Nervenbrücke flickt durchtrenntes Rückenmark

Neues Wachstum von Nervenzellen gibt Ratten die Kontrolle über ihre Blasenfunktion zurück

Querschnitt durch das menschliche Rückenmark © Time3000 / CC-by-sa 2.5 us

Hoffnung für viele Querschnittsgelähmte: US-Forschern ist es erstmals gelungen, bei Ratten ein durchtrenntes Rückenmark zumindest teilweise zu reparieren. Mit einem speziellen Enzymcocktail brachten sie ein eingepflanztes Nervenstück dazu, die Lücke zu überbrücken. Dadurch konnten die Tiere zwar nicht wieder laufen, sie konnten aber zumindest ihre Blasenfunktion wieder kontrollieren. Für viele Gelähmte wäre schon dies eine große Verbesserung ihrer Lebensqualität.

Während sich fast alle Gewebe unseres Körpers nach einer Verletzung wieder regenerieren und nachwachsen können, gilt dies für viele Nervenfasern nicht. Das stellten Forscher schon vor fast hundert Jahren fest. Damals versuchten sie bereits, durchtrennte Rückenmarksnerven durch eingesetzte Nervenstücke aus Armen oder Beinen zu überbrücken. Aber die implantierten Nervenbrücken wuchsen nicht ein und leiteten keine Signale aus dem Gehirn in die unteren Körperregionen weiter.
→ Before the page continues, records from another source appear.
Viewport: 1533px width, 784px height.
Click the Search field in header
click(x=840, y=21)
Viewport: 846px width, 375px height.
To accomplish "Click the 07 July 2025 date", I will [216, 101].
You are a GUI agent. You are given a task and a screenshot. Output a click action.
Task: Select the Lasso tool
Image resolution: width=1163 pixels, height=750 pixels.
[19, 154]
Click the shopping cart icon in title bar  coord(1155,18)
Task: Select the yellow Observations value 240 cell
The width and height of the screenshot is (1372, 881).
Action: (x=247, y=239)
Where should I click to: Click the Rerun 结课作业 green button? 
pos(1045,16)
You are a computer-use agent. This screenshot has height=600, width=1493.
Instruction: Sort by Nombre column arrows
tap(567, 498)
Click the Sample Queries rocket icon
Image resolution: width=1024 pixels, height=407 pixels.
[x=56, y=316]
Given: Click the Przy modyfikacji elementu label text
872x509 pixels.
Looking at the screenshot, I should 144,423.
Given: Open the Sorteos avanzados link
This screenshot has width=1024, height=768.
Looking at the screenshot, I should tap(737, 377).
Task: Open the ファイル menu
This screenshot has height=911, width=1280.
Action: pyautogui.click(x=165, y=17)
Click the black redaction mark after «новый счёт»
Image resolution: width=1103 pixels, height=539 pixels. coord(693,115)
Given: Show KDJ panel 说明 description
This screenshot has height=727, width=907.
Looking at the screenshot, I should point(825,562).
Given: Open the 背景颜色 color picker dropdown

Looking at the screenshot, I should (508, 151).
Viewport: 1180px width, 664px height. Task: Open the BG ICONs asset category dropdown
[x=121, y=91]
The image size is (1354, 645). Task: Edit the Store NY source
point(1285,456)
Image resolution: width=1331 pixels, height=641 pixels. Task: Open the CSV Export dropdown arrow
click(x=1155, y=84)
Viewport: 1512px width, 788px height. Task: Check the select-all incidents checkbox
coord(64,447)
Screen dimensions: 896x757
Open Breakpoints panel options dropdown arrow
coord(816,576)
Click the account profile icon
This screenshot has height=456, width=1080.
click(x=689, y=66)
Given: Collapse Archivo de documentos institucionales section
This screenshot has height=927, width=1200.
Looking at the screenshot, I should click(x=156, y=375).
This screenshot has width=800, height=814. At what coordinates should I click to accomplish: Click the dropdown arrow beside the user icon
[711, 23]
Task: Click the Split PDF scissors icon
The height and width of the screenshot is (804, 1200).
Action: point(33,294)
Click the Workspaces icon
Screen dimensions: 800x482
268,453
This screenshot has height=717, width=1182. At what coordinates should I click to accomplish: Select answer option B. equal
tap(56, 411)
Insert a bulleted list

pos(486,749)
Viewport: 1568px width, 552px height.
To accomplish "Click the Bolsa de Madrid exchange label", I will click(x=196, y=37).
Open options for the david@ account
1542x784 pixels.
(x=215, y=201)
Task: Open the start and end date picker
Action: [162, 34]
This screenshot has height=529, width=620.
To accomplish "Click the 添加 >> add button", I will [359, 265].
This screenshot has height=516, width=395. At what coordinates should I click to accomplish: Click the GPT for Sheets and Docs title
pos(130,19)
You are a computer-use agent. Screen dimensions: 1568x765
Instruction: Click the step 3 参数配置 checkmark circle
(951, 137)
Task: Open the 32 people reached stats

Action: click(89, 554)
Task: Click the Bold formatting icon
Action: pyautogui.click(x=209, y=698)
In jüngster Zeit haben Studien auch gezeigt, woran das unter anderem liegt: Eine spezielle, an der Verletzungsstelle ausgeschüttete Substanz verhindert, dass Nervenzellen der Brücke lange Ausläufer bilden und sich über diese Fasern mit dem Rückenmark verbinden. Stattdessen sorgt sie dafür, dass Narbengewebe entsteht, welches Entzündungen verhindert, aber auch das Wachstum der Nerven.

Nervenstück und Substanzcocktail

Um dieses Hindernis zu überwinden, kombinierten Yu-Shang Lee und seine Kollegen von der Case Western Reserve University in Cleveland nun mehrere Behandlungsansätze. In ihrem Experiment durchtrennten sie zunächst bei Ratten das Rückenmark auf Höhe des achten Brustwirbels. Als Folge waren die Tiere gelähmt und verloren auch die Kontrolle über ihre Blase. „Denn die Speicherung und Abgabe des Urins ist bei den meisten Tieren und dem Menschen komplex und erfordert Informationen sowohl von der Blase und den Harngängen als auch vom Gehirn“, erklären die Forscher. Mit durchtrenntem Rückenmark funktioniert dies nicht mehr.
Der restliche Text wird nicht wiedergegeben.